The TIGGR report, written by three Conservative MPs upon the request of the Prime Minister, takes aim at a vast array of legal and regulatory measures, including data protection.

It says that the General Data Protection Regulation (GDPR):

“…overwhelms people with consent requests and complexity they cannot understand, while unnecessarily restricting the use of data for worthwhile purposes… GDPR is already out of date and needs to be revised for AI and growth sectors if we want to enable innovation in the UK.”

Open Rights Group commented that the report “signals the Government’s desire to gut GDPR and your privacy rights,” and is “riddled with blatant lies and an obtuse interpretation of the few facts presented.”

From “innovation” to intelligence

While the “taskforce” was largely concerned with deregulation as a way to “accelerate growth in the digital economy,” it seems that somewhere in the machinery of government, deregulation is also viewed as a way to advance the powers of the security agencies.

Under the heading ‘Public Safety and National Security’, the government’s consultation paper says that it is “vital that this reform agenda can enhance the work of our law enforcement bodies and UK Intelligence Services in the interest of public safety.”

This is to be done by removing certain distinctions between the general, law enforcement and intelligence data protection regimes – currently set out in parts two, three and four of the Data Protection Act 2018, which was passed to implement EU data protection rules.

Control state

The consultation paper says the government will “explore whether it is possible to align key terms that are used across these different data processing frameworks.”

The only concrete example given of what this could involve is amending “the provisions for joint controllership to enable controllers operating under Part 3 [law enforcement] and Part 3 [intelligence agencies] of the Data Protection Act 2018 to collaborate better.”

This would make it possible for the police and intelligence agencies to jointly determine where, how and by whom personal data should be processed. Currently, entities designated as data controllers under different parts of the act are not able to act as joint controllers.

The private sector also seems to be a key part of the plans: the consultation paper refers to standardizing “terminology and definitions used across UK GDPR [Part 2], Part 3 (Law Enforcement processing) and Part 4 (Intelligence Services processing) of the Data Protection Act 2018.”

This would facilitate greater cooperation on data processing by the police, intelligence agencies and what are referred to as “national security partners”.

The government's impact assessment (pdf) places the proposed changes under the heading of 'Boosting trade and removing barriers to data flows' and asserts that they will lead to "improved consumer outcomes", but there is no further mention of the plans in the document.

Grey areas

In a 2018 paper looking at data protection law and the use of public-private partnerships (PPPs) against cybercrime, Nadezhda Purtova of Tilburg University remarked that there is a “significant grey area” in EU data protection law “when situations of joint control occur, e.g. in case of information sharing among PPP members.”

Purtova noted that “the absence of a clear legal framework of such collaborations weakens the case for the legitimacy of PPPs.”

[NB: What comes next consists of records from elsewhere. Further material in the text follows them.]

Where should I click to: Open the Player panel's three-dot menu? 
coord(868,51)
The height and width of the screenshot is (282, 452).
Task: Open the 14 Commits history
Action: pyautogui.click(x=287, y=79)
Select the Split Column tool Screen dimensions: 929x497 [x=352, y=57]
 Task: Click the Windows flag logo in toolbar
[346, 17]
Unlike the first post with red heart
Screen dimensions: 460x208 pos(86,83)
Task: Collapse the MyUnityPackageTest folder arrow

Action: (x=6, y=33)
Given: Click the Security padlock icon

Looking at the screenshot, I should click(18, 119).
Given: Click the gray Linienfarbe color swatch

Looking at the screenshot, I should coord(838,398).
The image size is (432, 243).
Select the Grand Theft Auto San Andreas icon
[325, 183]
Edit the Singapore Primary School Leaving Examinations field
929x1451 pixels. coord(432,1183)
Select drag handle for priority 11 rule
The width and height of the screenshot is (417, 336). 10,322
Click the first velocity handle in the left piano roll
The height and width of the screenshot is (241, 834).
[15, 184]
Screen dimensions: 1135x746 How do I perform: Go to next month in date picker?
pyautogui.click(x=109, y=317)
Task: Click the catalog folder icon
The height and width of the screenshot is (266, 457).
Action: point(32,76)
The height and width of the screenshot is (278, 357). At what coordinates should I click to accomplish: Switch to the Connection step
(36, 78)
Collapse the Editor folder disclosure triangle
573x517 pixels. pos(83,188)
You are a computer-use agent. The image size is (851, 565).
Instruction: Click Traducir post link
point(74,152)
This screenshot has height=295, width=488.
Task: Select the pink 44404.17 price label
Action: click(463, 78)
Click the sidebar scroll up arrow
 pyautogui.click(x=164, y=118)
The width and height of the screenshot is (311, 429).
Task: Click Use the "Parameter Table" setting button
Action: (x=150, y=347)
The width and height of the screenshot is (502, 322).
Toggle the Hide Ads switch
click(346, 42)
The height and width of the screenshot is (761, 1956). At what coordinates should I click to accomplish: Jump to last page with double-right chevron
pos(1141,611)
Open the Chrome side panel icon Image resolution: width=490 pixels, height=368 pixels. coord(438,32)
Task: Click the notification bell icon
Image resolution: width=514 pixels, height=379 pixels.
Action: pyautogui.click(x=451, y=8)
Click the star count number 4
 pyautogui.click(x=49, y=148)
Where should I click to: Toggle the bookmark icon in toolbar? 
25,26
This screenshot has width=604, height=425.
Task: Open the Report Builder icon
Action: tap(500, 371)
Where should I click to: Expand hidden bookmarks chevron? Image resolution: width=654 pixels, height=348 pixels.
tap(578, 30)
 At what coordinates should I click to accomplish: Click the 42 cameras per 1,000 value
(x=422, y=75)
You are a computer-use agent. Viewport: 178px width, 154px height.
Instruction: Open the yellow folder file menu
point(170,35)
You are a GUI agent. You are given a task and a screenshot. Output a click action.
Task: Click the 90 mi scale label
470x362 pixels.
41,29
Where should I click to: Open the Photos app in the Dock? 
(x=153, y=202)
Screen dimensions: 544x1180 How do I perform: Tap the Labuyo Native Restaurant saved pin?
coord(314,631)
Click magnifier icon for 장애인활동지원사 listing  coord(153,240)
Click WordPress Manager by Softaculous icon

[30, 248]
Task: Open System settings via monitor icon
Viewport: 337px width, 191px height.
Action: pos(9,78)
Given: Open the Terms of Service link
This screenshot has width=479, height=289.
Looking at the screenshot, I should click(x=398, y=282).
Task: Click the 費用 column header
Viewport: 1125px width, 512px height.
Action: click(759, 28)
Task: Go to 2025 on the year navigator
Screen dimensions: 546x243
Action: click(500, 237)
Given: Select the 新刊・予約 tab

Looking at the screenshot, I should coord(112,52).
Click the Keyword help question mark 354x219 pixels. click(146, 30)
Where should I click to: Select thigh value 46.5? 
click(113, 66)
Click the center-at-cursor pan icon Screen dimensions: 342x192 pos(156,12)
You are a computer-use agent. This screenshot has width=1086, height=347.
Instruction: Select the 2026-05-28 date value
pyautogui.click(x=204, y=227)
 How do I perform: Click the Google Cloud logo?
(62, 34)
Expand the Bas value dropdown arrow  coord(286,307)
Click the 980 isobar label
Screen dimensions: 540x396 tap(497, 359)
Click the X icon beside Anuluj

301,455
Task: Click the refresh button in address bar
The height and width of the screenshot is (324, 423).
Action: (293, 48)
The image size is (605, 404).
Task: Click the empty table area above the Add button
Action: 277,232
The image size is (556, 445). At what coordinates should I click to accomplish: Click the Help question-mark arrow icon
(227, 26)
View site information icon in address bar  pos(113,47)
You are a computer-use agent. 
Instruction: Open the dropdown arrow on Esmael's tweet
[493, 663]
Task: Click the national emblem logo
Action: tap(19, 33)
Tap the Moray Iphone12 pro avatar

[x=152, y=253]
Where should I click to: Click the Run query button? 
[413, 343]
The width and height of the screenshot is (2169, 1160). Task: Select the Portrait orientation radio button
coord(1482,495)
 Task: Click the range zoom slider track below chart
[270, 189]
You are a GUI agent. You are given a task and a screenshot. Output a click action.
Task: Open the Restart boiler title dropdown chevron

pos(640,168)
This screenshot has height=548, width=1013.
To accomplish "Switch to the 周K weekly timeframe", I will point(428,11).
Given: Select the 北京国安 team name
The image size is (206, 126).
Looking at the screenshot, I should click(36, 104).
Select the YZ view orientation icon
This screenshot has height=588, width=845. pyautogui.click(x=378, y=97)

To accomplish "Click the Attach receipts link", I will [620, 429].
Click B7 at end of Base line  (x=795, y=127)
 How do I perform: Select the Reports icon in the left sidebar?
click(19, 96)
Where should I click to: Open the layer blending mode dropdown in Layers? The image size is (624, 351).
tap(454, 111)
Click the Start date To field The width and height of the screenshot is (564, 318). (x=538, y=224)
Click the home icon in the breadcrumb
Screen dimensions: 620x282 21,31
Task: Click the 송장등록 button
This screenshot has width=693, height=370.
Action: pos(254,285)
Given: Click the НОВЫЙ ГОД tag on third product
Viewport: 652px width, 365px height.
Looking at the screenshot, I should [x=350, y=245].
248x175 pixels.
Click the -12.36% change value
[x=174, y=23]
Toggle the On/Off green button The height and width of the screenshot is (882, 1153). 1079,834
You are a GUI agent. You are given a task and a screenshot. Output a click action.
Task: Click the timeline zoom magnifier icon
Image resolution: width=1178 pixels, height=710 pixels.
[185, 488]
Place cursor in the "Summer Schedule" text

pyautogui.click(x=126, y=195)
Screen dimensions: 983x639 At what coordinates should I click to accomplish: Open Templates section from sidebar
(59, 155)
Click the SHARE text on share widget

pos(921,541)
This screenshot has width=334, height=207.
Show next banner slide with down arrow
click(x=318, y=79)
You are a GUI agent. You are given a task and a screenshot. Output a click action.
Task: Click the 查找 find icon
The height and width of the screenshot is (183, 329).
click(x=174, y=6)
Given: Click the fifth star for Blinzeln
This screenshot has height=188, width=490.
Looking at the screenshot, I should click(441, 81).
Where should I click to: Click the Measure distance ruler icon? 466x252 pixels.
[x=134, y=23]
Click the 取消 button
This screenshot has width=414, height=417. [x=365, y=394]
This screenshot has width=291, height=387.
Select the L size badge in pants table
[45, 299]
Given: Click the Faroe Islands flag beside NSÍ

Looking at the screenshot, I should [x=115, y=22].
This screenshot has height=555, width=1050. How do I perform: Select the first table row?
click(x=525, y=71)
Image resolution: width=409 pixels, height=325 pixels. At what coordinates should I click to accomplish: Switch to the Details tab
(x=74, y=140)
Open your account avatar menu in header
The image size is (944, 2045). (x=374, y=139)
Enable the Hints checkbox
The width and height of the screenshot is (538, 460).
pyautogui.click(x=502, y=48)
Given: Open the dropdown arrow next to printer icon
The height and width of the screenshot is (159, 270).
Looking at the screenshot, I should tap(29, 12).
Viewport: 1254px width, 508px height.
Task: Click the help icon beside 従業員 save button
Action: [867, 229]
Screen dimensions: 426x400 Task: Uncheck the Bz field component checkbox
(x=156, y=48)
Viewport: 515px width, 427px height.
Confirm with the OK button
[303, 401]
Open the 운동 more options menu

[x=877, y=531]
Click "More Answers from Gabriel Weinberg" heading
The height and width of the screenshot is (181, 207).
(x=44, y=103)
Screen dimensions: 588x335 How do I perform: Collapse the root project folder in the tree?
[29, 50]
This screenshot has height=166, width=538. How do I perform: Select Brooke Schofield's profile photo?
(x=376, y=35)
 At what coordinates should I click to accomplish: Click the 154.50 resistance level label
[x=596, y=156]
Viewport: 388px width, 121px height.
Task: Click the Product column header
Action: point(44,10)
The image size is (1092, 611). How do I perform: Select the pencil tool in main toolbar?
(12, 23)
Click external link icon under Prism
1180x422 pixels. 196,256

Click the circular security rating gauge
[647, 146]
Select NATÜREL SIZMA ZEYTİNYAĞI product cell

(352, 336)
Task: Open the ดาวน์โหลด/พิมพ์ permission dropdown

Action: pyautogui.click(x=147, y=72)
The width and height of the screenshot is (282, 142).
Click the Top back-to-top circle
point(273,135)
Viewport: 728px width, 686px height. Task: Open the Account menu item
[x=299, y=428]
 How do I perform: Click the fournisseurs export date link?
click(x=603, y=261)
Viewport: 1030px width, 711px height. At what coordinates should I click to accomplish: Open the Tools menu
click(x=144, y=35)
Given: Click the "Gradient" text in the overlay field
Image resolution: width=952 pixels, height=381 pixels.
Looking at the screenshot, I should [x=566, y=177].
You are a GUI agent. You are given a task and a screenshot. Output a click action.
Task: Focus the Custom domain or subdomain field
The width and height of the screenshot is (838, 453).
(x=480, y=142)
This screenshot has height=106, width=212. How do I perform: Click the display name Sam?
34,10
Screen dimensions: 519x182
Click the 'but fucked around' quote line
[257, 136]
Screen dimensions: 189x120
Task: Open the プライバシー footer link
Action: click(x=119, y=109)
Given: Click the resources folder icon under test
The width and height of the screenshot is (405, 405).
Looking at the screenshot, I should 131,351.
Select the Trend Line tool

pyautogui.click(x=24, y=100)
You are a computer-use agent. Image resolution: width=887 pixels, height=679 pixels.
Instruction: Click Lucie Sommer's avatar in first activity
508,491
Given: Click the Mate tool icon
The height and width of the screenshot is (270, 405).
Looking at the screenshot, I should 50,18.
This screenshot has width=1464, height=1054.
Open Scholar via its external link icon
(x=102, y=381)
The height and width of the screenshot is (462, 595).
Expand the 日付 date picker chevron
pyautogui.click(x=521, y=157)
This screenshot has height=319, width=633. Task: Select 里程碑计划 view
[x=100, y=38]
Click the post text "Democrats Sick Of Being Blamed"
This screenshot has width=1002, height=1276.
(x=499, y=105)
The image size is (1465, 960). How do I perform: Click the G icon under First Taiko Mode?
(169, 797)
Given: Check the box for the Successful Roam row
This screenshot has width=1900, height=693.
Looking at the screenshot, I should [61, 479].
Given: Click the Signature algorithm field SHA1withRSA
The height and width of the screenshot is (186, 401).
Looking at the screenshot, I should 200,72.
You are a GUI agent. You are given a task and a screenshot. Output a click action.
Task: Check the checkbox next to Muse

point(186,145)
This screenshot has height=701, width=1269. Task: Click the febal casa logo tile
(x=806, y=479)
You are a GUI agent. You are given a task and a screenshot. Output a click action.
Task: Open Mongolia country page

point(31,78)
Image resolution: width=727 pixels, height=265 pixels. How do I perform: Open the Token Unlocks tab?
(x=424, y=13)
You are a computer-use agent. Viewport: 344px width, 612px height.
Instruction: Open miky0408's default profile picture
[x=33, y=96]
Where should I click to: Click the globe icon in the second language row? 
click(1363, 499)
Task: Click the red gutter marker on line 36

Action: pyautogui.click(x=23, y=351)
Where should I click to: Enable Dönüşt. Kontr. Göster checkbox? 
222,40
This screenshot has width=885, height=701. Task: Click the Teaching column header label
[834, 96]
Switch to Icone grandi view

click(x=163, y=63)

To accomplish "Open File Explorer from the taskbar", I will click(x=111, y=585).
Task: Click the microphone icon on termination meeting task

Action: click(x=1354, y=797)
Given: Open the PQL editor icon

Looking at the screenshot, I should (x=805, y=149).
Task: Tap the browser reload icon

The UK government consultation paper does not state directly whether the aim of the proposed reforms is to facilitate the increased use of public-private partnerships.

However, given the intention to remove many of the protections offered by the existing data protection regime – in particular, the plan to “eliminate human review from automatic-decision making” by ending the application of Article 22 of the GDPR – there is significant cause for concern about what these changes may mean.

Questions are also likely to be raised about whether the proposed changes would invalidate the EU’s adequacy decisions, signed off earlier this year, that approved the UK’s data protection standards as essentially equivalent to the EU’s – despite the mass surveillance programs run by GCHQ. The government's impact assessment states that "we firmly believe there to be no incompatibility between our proposed package of reforms and our adequacy status with the EU."